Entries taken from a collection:
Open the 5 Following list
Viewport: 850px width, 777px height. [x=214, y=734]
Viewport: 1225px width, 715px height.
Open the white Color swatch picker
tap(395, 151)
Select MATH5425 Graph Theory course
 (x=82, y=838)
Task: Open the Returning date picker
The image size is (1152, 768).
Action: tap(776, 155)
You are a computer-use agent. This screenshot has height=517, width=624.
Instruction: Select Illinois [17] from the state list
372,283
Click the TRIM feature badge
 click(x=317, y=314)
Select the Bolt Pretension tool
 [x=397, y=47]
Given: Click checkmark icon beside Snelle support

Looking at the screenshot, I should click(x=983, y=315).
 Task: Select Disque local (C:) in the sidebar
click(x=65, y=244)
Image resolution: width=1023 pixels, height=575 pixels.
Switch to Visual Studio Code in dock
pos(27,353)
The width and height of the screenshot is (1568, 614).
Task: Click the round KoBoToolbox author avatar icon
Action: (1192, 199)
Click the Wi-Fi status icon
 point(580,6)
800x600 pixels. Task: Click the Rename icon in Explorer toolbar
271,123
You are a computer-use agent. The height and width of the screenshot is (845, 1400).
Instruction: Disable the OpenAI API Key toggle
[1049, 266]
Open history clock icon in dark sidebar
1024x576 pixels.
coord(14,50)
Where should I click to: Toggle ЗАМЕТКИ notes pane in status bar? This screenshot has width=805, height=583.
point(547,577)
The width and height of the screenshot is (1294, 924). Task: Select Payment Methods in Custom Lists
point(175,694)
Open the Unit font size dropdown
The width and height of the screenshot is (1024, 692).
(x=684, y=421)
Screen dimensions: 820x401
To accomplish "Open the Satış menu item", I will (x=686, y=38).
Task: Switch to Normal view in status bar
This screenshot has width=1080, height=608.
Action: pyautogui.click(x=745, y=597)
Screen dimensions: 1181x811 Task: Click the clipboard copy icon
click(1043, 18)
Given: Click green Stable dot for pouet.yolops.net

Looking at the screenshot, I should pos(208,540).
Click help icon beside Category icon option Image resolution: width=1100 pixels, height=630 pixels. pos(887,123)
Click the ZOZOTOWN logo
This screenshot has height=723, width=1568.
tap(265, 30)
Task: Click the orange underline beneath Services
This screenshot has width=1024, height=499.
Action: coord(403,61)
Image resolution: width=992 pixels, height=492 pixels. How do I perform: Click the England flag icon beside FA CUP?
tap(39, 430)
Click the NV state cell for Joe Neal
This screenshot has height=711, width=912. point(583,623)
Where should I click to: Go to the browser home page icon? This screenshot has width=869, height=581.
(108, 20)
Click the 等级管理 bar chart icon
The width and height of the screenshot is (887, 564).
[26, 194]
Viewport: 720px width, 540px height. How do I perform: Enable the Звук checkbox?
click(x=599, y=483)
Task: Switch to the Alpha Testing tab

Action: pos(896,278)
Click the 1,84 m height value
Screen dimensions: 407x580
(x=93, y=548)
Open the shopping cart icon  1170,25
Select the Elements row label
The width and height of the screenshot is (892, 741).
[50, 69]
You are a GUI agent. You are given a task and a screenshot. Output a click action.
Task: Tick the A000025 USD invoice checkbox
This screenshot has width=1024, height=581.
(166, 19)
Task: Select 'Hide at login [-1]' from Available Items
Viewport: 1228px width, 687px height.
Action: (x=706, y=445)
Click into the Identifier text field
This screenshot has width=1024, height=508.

PROBLEM DETAILS:
Copy out exactly the lines that run from the one holding "Click the 1,84 m height value" through the end of the data above.

RESPONSE TO THE TASK:
Click the 1,84 m height value
Screen dimensions: 407x580
(x=93, y=548)
Open the shopping cart icon  1170,25
Select the Elements row label
The width and height of the screenshot is (892, 741).
[50, 69]
You are a GUI agent. You are given a task and a screenshot. Output a click action.
Task: Tick the A000025 USD invoice checkbox
This screenshot has width=1024, height=581.
(166, 19)
Task: Select 'Hide at login [-1]' from Available Items
Viewport: 1228px width, 687px height.
Action: (x=706, y=445)
Click into the Identifier text field
This screenshot has width=1024, height=508.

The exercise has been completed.